__Short exercise__
Return all of the records below verbatim, changing nothing in any line.

--- Begin ---

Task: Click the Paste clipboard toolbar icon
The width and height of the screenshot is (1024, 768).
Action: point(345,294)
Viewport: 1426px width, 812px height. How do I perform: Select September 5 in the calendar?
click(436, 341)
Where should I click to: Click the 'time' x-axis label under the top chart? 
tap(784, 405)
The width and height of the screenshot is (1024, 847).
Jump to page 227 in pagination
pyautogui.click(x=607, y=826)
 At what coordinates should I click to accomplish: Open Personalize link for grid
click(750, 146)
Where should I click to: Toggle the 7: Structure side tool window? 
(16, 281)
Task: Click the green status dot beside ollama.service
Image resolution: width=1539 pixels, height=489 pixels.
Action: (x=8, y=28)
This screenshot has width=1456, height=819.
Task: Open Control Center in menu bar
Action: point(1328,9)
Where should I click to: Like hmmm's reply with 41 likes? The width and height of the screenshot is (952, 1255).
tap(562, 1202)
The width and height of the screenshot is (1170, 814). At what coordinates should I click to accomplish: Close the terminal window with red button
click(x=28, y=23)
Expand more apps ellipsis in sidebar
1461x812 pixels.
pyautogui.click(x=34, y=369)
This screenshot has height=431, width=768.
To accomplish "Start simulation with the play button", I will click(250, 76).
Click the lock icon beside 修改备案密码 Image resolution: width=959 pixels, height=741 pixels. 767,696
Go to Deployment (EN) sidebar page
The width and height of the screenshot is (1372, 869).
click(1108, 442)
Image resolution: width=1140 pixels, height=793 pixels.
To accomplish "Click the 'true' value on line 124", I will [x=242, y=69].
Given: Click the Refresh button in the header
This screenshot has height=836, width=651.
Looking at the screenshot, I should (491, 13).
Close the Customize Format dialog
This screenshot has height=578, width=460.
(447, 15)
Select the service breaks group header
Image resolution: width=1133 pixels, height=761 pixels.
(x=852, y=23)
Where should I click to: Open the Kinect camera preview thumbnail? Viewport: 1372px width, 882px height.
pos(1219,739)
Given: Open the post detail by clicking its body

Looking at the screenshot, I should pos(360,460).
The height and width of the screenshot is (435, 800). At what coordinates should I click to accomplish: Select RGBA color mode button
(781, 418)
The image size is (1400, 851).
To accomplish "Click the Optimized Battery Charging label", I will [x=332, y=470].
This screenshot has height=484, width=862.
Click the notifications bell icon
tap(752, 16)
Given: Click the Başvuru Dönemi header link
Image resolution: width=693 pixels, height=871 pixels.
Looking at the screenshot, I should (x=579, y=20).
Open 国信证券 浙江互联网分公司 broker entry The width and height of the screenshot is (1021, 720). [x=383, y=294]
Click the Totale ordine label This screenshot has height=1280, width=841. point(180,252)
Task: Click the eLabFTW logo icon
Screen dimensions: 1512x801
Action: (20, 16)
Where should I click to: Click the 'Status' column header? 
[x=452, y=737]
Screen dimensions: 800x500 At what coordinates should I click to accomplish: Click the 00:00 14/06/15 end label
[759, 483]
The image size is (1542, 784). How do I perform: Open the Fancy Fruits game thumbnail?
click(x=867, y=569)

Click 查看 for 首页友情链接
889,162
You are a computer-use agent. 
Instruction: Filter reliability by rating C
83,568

--- End ---

__Written answer__
Task: Click the Paste clipboard toolbar icon
The width and height of the screenshot is (1024, 768).
Action: point(345,294)
Viewport: 1426px width, 812px height. How do I perform: Select September 5 in the calendar?
click(436, 341)
Where should I click to: Click the 'time' x-axis label under the top chart? 
tap(784, 405)
The width and height of the screenshot is (1024, 847).
Jump to page 227 in pagination
pyautogui.click(x=607, y=826)
 At what coordinates should I click to accomplish: Open Personalize link for grid
click(750, 146)
Where should I click to: Toggle the 7: Structure side tool window? 
(16, 281)
Task: Click the green status dot beside ollama.service
Image resolution: width=1539 pixels, height=489 pixels.
Action: (x=8, y=28)
This screenshot has width=1456, height=819.
Task: Open Control Center in menu bar
Action: point(1328,9)
Where should I click to: Like hmmm's reply with 41 likes? The width and height of the screenshot is (952, 1255).
tap(562, 1202)
The width and height of the screenshot is (1170, 814). At what coordinates should I click to accomplish: Close the terminal window with red button
click(x=28, y=23)
Expand more apps ellipsis in sidebar
1461x812 pixels.
pyautogui.click(x=34, y=369)
This screenshot has height=431, width=768.
To accomplish "Start simulation with the play button", I will click(250, 76).
Click the lock icon beside 修改备案密码 Image resolution: width=959 pixels, height=741 pixels. 767,696
Go to Deployment (EN) sidebar page
The width and height of the screenshot is (1372, 869).
click(1108, 442)
Image resolution: width=1140 pixels, height=793 pixels.
To accomplish "Click the 'true' value on line 124", I will [x=242, y=69].
Given: Click the Refresh button in the header
This screenshot has height=836, width=651.
Looking at the screenshot, I should (491, 13).
Close the Customize Format dialog
This screenshot has height=578, width=460.
(447, 15)
Select the service breaks group header
Image resolution: width=1133 pixels, height=761 pixels.
(x=852, y=23)
Where should I click to: Open the Kinect camera preview thumbnail? Viewport: 1372px width, 882px height.
pos(1219,739)
Given: Open the post detail by clicking its body

Looking at the screenshot, I should pos(360,460).
The height and width of the screenshot is (435, 800). At what coordinates should I click to accomplish: Select RGBA color mode button
(781, 418)
The image size is (1400, 851).
To accomplish "Click the Optimized Battery Charging label", I will [x=332, y=470].
This screenshot has height=484, width=862.
Click the notifications bell icon
tap(752, 16)
Given: Click the Başvuru Dönemi header link
Image resolution: width=693 pixels, height=871 pixels.
Looking at the screenshot, I should (x=579, y=20).
Open 国信证券 浙江互联网分公司 broker entry The width and height of the screenshot is (1021, 720). [x=383, y=294]
Click the Totale ordine label This screenshot has height=1280, width=841. point(180,252)
Task: Click the eLabFTW logo icon
Screen dimensions: 1512x801
Action: (20, 16)
Where should I click to: Click the 'Status' column header? 
[x=452, y=737]
Screen dimensions: 800x500 At what coordinates should I click to accomplish: Click the 00:00 14/06/15 end label
[759, 483]
The image size is (1542, 784). How do I perform: Open the Fancy Fruits game thumbnail?
click(x=867, y=569)

Click 查看 for 首页友情链接
889,162
You are a computer-use agent. 
Instruction: Filter reliability by rating C
83,568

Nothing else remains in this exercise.